Work to complete
Pictures aside, reproduce exactly and only the lines below, starting at the one containing "Task: Switch to workspace Four" and ending at the last line.

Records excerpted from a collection
=-=-=
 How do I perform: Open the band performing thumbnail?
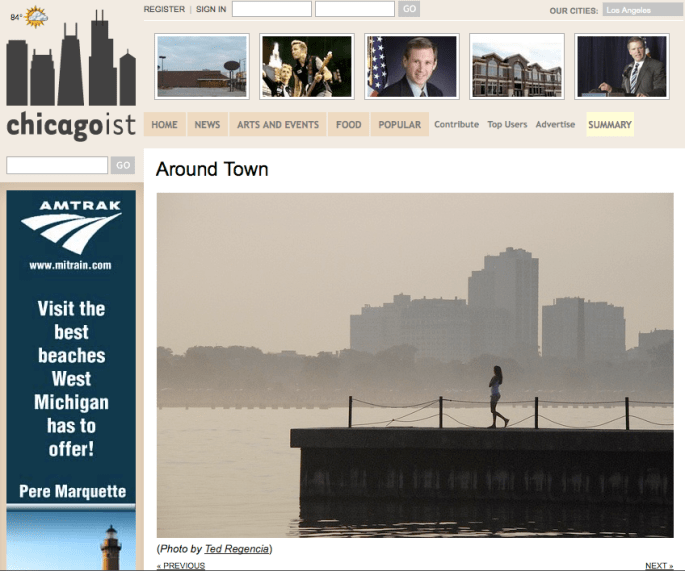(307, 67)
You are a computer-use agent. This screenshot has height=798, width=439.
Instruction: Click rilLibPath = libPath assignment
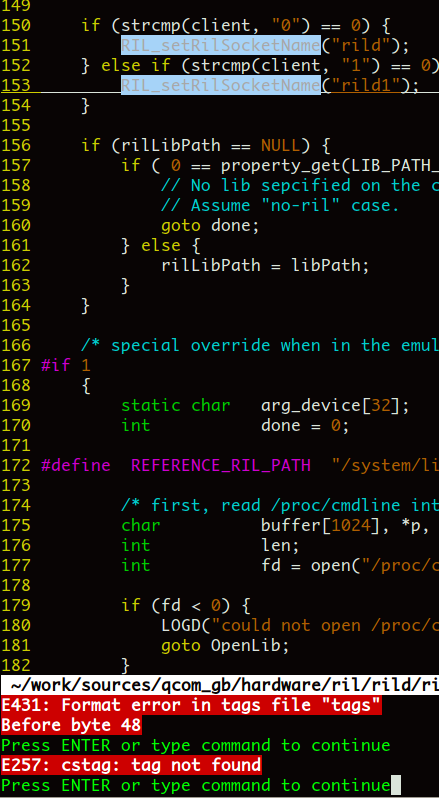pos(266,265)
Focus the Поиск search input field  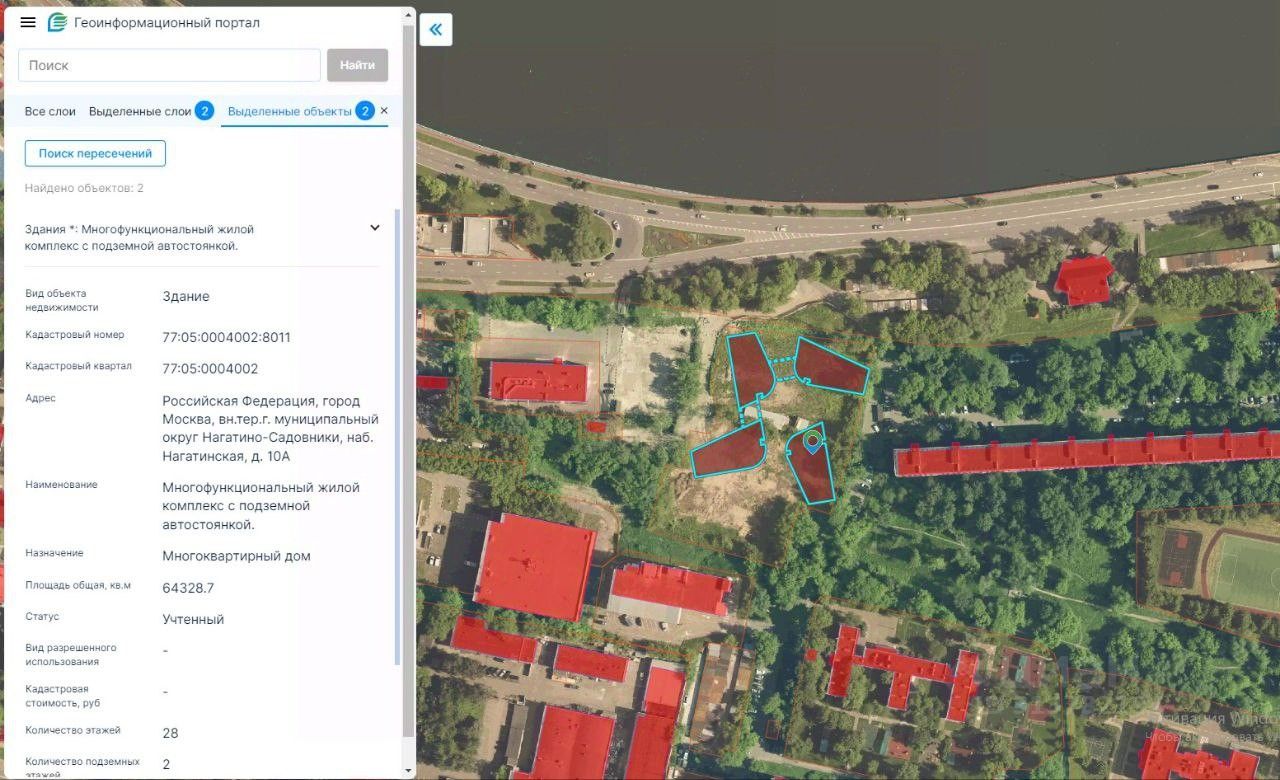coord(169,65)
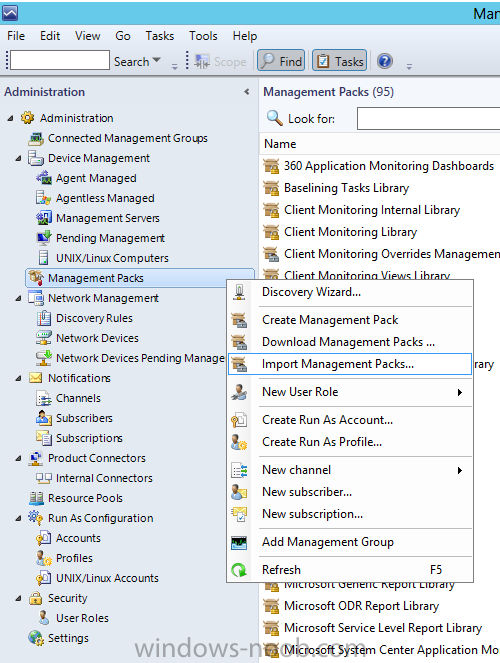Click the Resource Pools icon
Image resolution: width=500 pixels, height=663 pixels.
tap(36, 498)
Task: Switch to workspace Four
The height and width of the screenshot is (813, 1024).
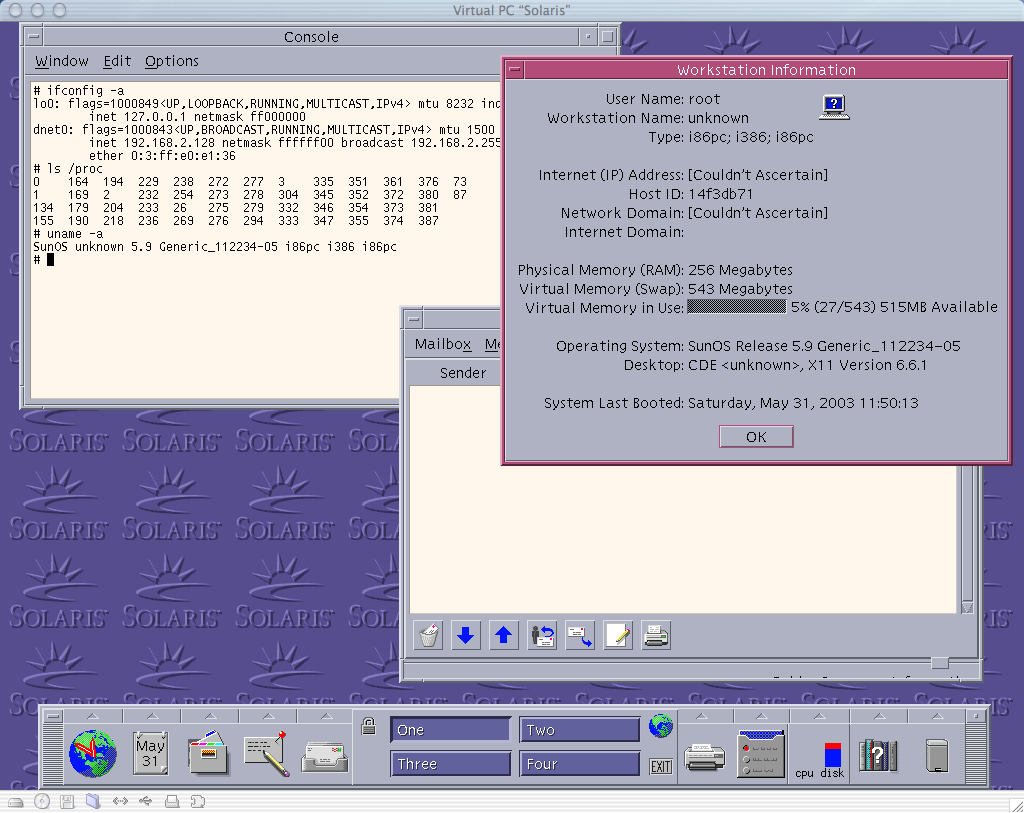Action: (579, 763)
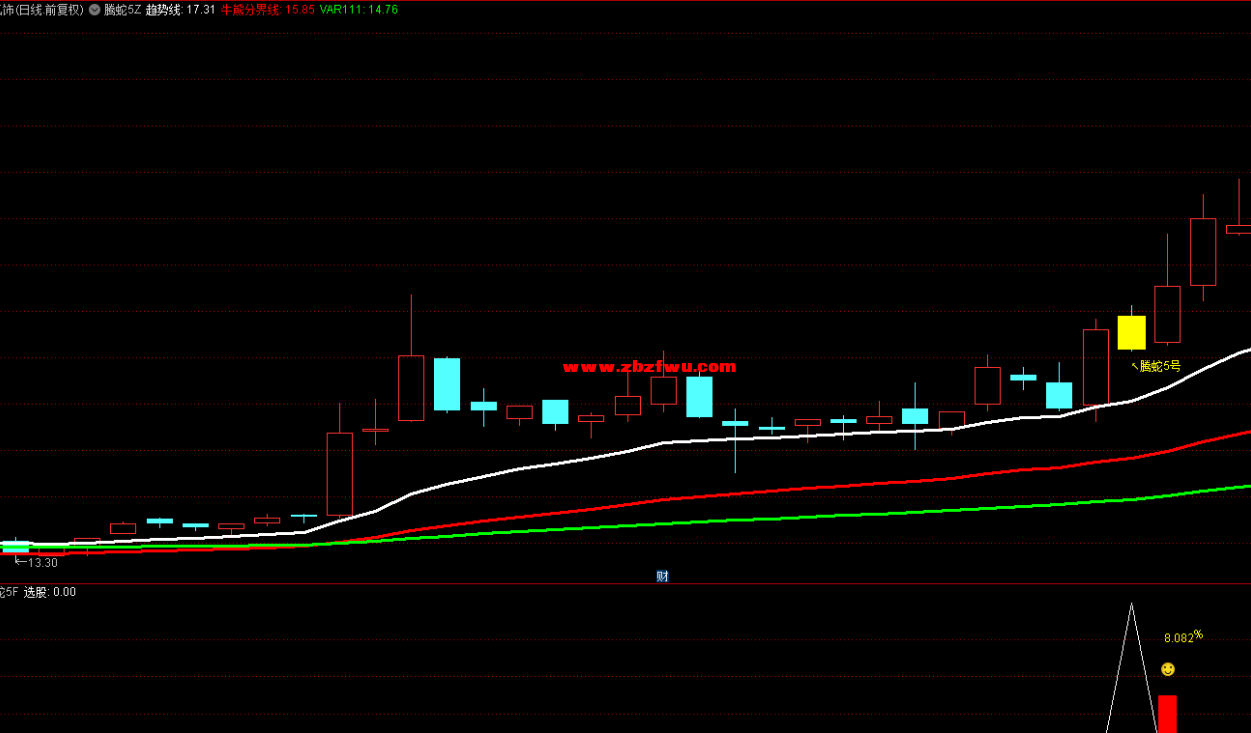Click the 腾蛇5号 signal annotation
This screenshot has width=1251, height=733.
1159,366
=-=-=
Solution for this exercise
Task: Switch to workspace Four
The height and width of the screenshot is (813, 1024).
Action: (579, 763)
Click the 腾蛇5号 signal annotation
This screenshot has width=1251, height=733.
1159,366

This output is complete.